最寄り駅に戻ってきた俺達は高校へと向かっている。ここで蔵持先生と待ち合わせだからだ。
先生には事前に今日釣りに行くことを連絡してあるし、電車内では予定時刻を連絡してある。
高校の校門前に先生はいた。
「「先生、お久しぶりです」」
「お久しぶりです。わざわざありがとうございます」
「先生のほうこそ、すみません。ここから遠かった場合申し訳ないです」
「いえ。私は近くのマンションなので平気ですよ。職場近くじゃないと疲れて帰るとき、しんどいですから」
雪華「あははは」
「じゃあこれ、連絡しておいた釣果のキスとヒイラギです」
「ありがとうございます。ではこれで二人で何か食べて下さい」
そう言ってお金を渡してくる。
「受け取っても平気ですか?」
「今は完全にプライべートなので平気ですよ。それに高額ではありませんから」
「わかりました、ありがたく頂戴します。今度はガサガサに行きますので楽しみにしていて下さい」
「遊ぶのもいいですけど、自宅課題もしっかりやりなさいよ?」
「もちろんです。では、失礼します」
「先生、失礼します」
そう言いつつ、ペコッと頭を下げる。徒歩圏内なのか、バス停とは別方向に行く先生だった。

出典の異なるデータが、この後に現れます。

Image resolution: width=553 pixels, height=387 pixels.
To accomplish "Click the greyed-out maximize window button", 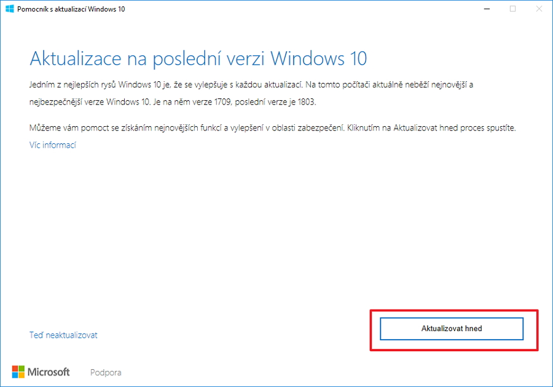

帰宅後は先日のガサガサ同様、飼育する魚は薬浴をする。
今日は別のおかずなので下処理だけしておく。
蔵持先生に渡した魚は全部俺が釣ったのになっている。雪華が釣ったのは家族で食べたいと感じたからだ。蔵持先生に渡す時にその事に気付いた雪華に就寝前のいつもの時間は甘えられて大変だった。